Thursday, April 27, 2006

How do you stop this contraption?

The first half of the semester was all a ruse I tell you. The first couple months, we read, went to class, took notes, saw sunset glow and just generaly thought we had a handle on the course load here in Rome. I wondered what eveyone was talking about when they said that this was the tough semester. Then midterms came and where followed immediatly by the Greece Trip, with 10-Day close on its heels. There was a little time to recoup, and we were all off again for the North Italy Trip, and then Easter came. It's the end of the second week since we came back from Easter Break, and we're all worring about finals next week. In the mean time there were five page papers in Theology, Philosophy, Lit Trad, and History to contend with, 6 1-page journals to write for Lit Trad, and one 2 page Philosophy paper. Tommorow, I have another 5 pager due for Lit Trad, and on Saturday another short one for Philosophy. Once all that is finished, I can try to catch up on my reading and write the take-home (which doesn't mean much since our classroom is in the basement of the dorm) esay for Philosophy.

What I'm getting at here is that if I havn't been the best story teller lately, there's a good reason for it. Now would someone please tell the powers that be to return all the time they stole? It was January yesterday, I sware. To tide you over, here's one of my Journals for Lit Trad. Note the complete and utter lack of photographic evidence.

The Godfather rides my bus.* When one is packed on a vehicle as small and as crowded as one of the COTRAL buses, one can’t help but get a good look and smell at your neighbors, in most cases a far better observation than any right-minded person would ever desire. I usually watch the people around me without taking too much notice of them. I can’t differentiate between any of the newspaper wielding grandmothers, between any of the middle school rats, the high school punks, the luggage toters bound for Ciampino, or the creepy middle-aged bums. I might see the same people every time I get on the bus, or I might never see the same person twice; I have just never bothered to pay that much attention.

Every now and then, someone will stick out in my mind, for instance, the gay couple singing, yes singing, in the aisle and hassling the driver. There’s one particular gentleman that sticks out in my mind. He is in that late middle-aged stage where it is difficult to judge a man’s age – he could be as young as forty or as old as sixty-five – his hair is black and hits his shoulders. He is going grey in his beard, and at his temples. He always wears a baseball cap, a scarf, and about five more layers than anyone else on the bus, wears beat-up sneakers, and carries a black duffle bag.
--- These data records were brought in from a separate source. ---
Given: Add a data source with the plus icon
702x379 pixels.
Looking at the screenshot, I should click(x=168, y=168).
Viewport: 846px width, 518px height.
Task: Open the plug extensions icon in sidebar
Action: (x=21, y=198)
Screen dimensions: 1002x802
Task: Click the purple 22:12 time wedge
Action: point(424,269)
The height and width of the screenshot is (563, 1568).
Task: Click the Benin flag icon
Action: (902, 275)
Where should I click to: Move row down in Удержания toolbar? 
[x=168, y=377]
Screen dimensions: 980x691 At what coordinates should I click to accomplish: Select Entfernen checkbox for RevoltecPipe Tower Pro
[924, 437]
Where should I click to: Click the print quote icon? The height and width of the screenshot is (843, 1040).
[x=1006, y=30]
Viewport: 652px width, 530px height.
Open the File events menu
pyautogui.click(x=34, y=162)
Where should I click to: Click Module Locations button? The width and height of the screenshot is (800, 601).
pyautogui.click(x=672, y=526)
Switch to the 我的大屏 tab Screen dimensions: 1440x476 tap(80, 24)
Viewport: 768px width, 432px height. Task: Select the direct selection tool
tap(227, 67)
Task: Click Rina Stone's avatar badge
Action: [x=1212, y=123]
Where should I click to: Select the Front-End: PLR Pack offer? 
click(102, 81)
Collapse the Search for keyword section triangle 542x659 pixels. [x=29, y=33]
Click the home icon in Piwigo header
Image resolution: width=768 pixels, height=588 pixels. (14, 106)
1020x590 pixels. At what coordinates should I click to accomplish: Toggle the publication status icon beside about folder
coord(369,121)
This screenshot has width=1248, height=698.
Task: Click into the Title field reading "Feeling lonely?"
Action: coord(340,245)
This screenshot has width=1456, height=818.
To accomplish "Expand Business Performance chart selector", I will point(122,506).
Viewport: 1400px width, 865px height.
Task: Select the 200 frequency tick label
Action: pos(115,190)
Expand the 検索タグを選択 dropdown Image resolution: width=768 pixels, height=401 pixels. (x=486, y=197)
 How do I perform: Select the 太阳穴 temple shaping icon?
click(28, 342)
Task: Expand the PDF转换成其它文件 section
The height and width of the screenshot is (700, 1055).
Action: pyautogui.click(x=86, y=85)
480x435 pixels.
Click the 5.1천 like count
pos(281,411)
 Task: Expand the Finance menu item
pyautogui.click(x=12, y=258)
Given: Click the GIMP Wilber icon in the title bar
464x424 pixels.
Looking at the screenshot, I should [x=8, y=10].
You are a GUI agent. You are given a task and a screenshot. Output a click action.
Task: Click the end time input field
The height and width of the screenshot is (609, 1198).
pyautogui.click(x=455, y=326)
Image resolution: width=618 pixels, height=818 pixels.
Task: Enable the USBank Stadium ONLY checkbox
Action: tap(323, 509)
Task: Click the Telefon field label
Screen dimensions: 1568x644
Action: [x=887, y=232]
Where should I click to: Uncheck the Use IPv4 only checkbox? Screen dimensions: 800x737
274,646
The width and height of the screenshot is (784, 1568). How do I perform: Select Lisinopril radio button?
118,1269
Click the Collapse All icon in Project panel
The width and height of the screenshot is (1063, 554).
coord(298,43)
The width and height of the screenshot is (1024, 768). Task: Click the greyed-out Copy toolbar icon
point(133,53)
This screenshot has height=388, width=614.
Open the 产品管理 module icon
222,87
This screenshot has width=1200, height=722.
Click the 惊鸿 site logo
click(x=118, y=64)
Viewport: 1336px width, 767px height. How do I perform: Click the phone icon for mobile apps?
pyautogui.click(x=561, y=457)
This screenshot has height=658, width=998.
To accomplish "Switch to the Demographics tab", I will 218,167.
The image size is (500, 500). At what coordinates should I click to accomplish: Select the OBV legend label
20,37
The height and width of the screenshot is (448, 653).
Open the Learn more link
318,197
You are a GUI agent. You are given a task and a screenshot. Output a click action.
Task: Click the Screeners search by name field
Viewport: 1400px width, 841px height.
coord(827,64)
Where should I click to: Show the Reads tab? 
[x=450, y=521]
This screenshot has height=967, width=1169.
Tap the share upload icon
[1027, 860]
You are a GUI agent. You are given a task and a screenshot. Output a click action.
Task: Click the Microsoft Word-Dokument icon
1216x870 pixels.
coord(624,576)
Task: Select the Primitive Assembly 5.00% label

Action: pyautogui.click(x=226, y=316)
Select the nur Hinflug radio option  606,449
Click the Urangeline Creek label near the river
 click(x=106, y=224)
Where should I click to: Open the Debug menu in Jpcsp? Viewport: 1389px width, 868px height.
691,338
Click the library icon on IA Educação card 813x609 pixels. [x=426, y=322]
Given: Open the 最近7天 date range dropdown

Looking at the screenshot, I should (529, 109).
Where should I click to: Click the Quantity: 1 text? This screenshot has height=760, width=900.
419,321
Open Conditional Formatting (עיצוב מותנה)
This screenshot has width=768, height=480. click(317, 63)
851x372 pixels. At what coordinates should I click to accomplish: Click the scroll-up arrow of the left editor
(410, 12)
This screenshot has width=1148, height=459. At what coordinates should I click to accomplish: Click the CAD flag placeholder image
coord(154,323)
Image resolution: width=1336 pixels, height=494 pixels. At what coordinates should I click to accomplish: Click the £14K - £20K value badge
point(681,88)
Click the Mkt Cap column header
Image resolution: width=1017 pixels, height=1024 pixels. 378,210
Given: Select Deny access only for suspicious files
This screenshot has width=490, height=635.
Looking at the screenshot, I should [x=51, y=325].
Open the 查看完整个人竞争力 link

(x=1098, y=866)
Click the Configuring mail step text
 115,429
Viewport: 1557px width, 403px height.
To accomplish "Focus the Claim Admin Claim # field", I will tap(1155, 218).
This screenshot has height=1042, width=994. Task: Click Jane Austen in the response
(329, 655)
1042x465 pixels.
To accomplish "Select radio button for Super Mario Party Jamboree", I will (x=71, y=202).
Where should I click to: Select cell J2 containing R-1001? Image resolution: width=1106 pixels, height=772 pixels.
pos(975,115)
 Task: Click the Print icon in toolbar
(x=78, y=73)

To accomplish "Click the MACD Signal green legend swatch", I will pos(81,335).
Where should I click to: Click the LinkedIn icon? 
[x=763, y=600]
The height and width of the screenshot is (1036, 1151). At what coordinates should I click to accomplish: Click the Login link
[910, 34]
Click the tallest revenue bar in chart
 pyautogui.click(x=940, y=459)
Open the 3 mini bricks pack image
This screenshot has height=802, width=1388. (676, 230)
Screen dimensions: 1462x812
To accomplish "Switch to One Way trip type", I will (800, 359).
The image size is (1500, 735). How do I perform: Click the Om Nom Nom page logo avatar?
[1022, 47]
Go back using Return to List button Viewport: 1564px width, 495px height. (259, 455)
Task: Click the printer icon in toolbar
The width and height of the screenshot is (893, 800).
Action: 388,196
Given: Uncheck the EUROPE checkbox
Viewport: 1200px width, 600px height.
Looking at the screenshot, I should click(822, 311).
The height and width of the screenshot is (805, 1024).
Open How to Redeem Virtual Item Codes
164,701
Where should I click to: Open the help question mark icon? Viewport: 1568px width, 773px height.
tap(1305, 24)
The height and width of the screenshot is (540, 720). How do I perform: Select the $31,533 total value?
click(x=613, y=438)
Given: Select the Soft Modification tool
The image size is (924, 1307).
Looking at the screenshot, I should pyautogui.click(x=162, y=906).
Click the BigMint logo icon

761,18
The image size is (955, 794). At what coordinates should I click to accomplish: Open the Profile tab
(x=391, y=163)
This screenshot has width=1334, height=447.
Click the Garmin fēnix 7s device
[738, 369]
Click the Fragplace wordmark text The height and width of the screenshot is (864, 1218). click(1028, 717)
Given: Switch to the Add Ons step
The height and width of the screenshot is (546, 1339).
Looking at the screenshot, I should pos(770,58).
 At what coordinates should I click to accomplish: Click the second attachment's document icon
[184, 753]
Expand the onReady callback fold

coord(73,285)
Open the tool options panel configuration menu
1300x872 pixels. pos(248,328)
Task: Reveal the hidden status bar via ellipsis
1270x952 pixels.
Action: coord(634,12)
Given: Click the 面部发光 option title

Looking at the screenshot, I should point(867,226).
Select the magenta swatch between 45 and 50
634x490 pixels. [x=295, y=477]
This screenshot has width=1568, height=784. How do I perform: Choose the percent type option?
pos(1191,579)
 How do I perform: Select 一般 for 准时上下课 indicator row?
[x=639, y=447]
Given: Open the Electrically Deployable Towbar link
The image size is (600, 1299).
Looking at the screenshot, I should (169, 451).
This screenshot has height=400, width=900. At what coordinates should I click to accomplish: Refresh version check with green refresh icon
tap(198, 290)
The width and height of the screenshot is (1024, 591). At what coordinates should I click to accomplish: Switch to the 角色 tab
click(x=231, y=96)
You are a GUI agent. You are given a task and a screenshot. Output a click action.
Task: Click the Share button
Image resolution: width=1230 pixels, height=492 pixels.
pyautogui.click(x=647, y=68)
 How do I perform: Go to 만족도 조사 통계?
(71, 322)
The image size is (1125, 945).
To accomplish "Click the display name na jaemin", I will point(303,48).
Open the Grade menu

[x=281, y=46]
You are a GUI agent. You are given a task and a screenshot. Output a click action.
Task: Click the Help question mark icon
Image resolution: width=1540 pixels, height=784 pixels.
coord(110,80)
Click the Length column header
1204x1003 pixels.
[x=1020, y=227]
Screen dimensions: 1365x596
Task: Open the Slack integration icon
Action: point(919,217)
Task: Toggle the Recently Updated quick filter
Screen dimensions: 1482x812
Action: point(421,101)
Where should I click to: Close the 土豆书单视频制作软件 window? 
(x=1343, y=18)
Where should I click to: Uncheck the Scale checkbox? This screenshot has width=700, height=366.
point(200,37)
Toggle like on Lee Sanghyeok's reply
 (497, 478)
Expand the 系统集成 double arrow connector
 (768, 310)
The Illuminati is run by a housewife in Montana**, which is why I am not surprised to find the Godfather ridding the bus from the black hole on the other side of Albano***. On fact, he does not seem to do much except ride the bus back and forth from Rome. I see him, coming from or going to the city, about once a week.

There is always an empty seat next to him, even during rush hour. He uses this, in some sort of modern version of the ancient Roman system of cliente, to talk to people. The Godfather knows everyone. People will sit down next to him and talk for a while, they sit down looking concerned or worried, and when they leave (you always get up when you finish speaking to the Godfather, someone else might want to talk to him) they look relaxed. A month or two ago, when the gay couple was making a scene, the Godfather called one of them over too him. The Godfather talked for a while, with the young man explaining things every now and then. After they finished talking, the guys stopped causing a scene, and got off the bus two stops later.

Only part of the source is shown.